> Data supplied
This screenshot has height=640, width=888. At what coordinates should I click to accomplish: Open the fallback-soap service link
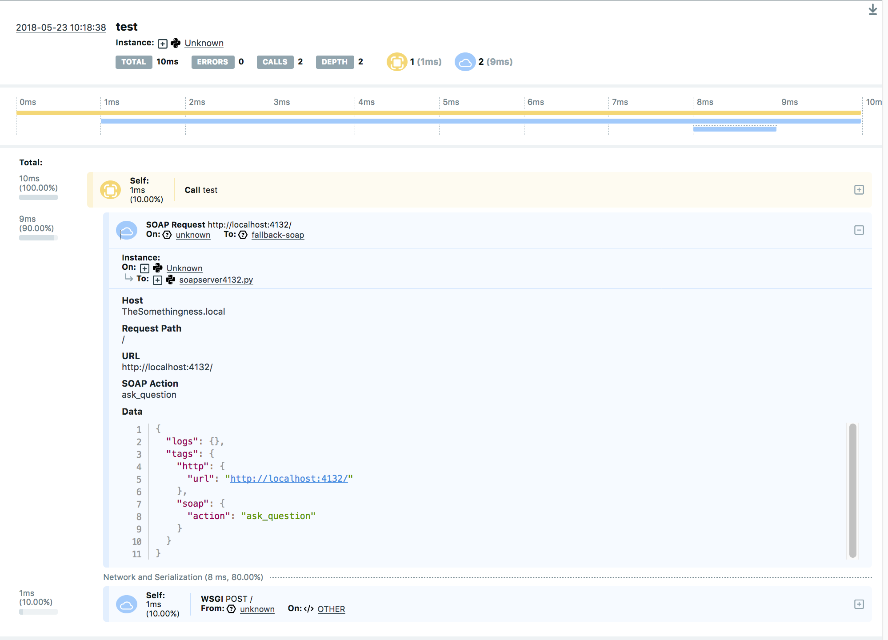[278, 235]
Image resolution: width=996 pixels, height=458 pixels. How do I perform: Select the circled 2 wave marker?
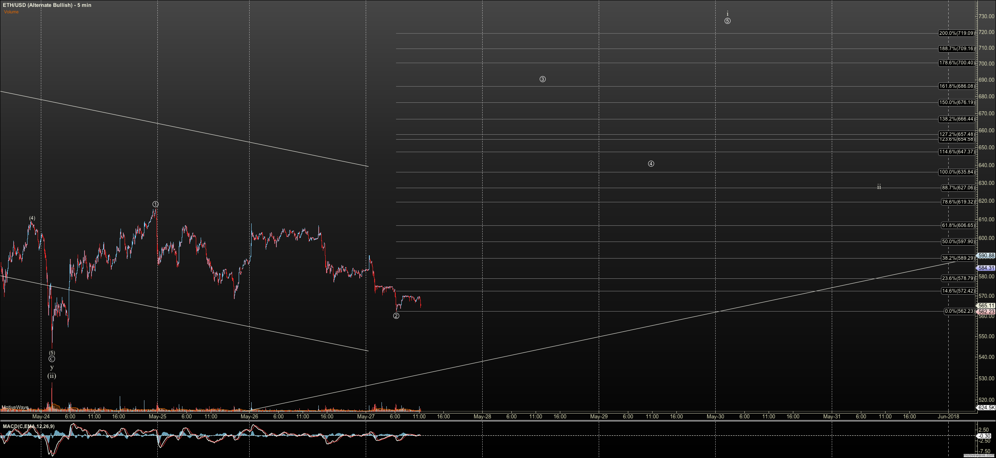(396, 316)
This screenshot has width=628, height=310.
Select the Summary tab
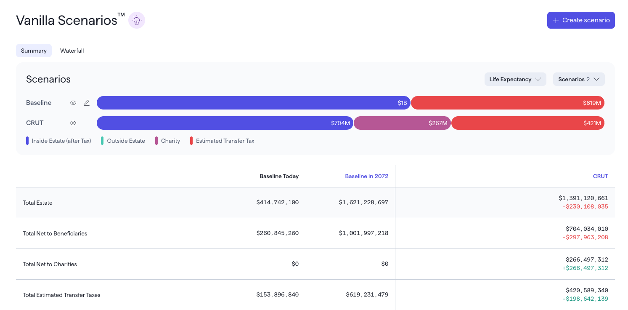coord(34,51)
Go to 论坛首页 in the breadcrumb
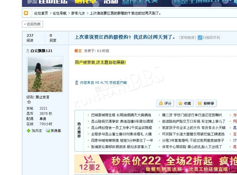The image size is (237, 175). [41, 13]
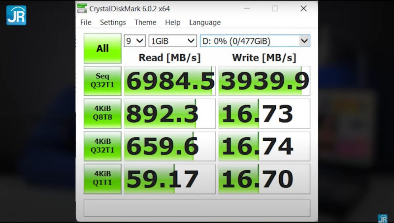Click the CrystalDiskMark title bar app icon
Image resolution: width=394 pixels, height=223 pixels.
tap(83, 8)
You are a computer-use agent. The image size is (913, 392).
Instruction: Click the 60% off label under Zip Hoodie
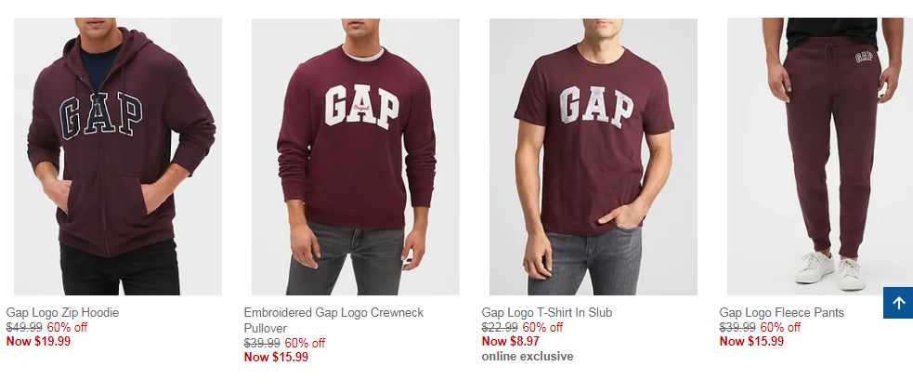click(x=67, y=327)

> Stated problem
Reproduce every item above verbatim, line for line, omitting the pictures.

> Task answer
This screenshot has height=640, width=888. At what coordinates should I click to accomplish: Open the fallback-soap service link
[278, 235]
Image resolution: width=996 pixels, height=458 pixels. How do I perform: Select the circled 2 wave marker?
(396, 316)
This screenshot has width=628, height=310.
Select the Summary tab
coord(34,51)
Go to 论坛首页 in the breadcrumb
The image size is (237, 175). [41, 13]
Click the CrystalDiskMark title bar app icon
Image resolution: width=394 pixels, height=223 pixels.
tap(83, 8)
You are a computer-use agent. The image size is (913, 392).
Instruction: Click the 60% off label under Zip Hoodie
click(x=67, y=327)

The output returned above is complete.